A biography posted by the John Locke Foundation, connected to a 2017 talk Fine gave about the then-incoming Trump administration’s energy policies, stated that he had been the State of New Mexico Coordinator for the Export of New Mexico Natural Gas to Mexico/Chihuahua.

He was also the co-editor of the 1980 book “The Resource War in 3-D: Dependency, Diplomacy, Defense: the Findings of 16 Nationally-prominent Experts Regarding U.S. Dependency on Imported Natural Resources,” and was a contributor to the publications Business Week and the Engineering and Mining Journal.

Daniel Fine, associate director of New Mexico Center for Energy Police at New Mexico Tech and a project leader of the Energy Police, State of New Mexico Department of Energy Minerals and Natural Resources speaks,  Tuesday, March 1, 2016, at San Juan College's Quality Center for Business in Farmington.
Daniel Fine, associate director of New Mexico Center for Energy Police at New Mexico Tech and a project leader of the Energy Police, State of New Mexico Department of Energy Minerals and Natural Resources speaks, Tuesday, March 1, 2016, at San Juan College's Quality Center for Business in Farmington.

He participated in the Atlantic Council Workshop on Central Asian Energy Policy and the Hudson Institute Russia-United States Relations Project (Oil and Gas), the online biography noted.

He was also a member of the Director’s Advisory Board of the South Carolina Research Authority, the bio stated.

He was a contributor to the Harvard University Business School Study on Energy Futures.

“At MIT Dr. Fine participated in the World Oil Forum which consisted of OPEC/SAUDI ARAMCO, MIT and EXXON,” the online biography said. “In New Mexico, he was a guest speaker at the New Energy Summit Conference.”

Fine was no stranger to government panels on energy, having testified before the U.S. Senate Committees on Foreign Affairs and Energy and Natural Resources on the topic of on strategic natural resources.

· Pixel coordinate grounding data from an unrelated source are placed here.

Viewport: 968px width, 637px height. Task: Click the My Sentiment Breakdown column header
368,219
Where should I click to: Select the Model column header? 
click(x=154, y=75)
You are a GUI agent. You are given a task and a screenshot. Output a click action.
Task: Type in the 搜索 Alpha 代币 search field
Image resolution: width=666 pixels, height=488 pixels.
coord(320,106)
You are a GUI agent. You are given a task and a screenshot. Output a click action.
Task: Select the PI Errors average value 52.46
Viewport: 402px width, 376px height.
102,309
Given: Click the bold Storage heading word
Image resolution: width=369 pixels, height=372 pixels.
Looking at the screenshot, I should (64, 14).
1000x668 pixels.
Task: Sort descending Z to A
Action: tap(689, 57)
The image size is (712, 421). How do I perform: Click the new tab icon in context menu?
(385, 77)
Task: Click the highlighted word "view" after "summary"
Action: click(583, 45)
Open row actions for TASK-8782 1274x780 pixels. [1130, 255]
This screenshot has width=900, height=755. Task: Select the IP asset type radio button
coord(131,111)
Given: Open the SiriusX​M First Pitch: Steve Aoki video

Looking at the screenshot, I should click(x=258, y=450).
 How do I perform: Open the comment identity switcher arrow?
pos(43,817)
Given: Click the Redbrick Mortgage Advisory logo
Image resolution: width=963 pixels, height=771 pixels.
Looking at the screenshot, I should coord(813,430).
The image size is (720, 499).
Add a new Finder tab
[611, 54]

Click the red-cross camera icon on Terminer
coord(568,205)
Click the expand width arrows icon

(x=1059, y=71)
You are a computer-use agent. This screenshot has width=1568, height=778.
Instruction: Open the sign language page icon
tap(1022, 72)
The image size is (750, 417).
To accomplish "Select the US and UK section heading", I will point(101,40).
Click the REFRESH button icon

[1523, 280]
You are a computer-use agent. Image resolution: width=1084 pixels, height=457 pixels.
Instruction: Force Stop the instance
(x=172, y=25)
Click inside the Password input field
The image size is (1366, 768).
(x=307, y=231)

The Hudson Institute in 2001 cited him as “a specialist in strategic minerals (who) has consulted with the Department of Defense, Harvard University, Congress and industry.”

While a research associate at MIT, Fine was among the Hudson Institute U.S. Russia-Relations Study Group participants conducting a congressional public briefing titled “Russia: Its Place in the Twenty-First Century and the Implications for the United States.” It was held in the Senate Governmental Affairs Committee Hearing Room in Washington, D.C.

At center, WPX Energy Vice-President Ken McQueen talks with New Mexico Tech Associate Director, New Mexico Center for Center for Energy Policy Daniel Fine, right on May 12, 2016 during the Four Corners Oil and Gas Conference at the McGee Park Convention Center in Farmington.
At center, WPX Energy Vice-President Ken McQueen talks with New Mexico Tech Associate Director, New Mexico Center for Center for Energy Policy Daniel Fine, right on May 12, 2016 during the Four Corners Oil and Gas Conference at the McGee Park Convention Center in Farmington.

The John Locke Society bio also noted that he was a member of the Domestic Energy Production Issue Team of the Center For The Study Of The Presidency and Congress “Strengthening America’s Future Initiative,” as well as a member of the Department of Energy, Office of Naval Petroleum Reserves Ad Hoc Committee on U.S. Unconventional Fuels.

He also served as a guest speaker on World Oil and Natural Gas at the Interstate Oil and Gas Compact Annual Conference in Oklahoma City, the bio said.

Dr. Fine and his wife, Helen, moved to New Mexico from Plymouth, Massachusetts, in 2015.

He is survived by his son, William Fine; daughter Sharon Zebede of Sunny Isles, Florida, and grandson, Hudson; and a brother, James "Jim" Fine of San Francisco. His wife, Helen, preceded him in death on March 1, 2022, in Albuquerque.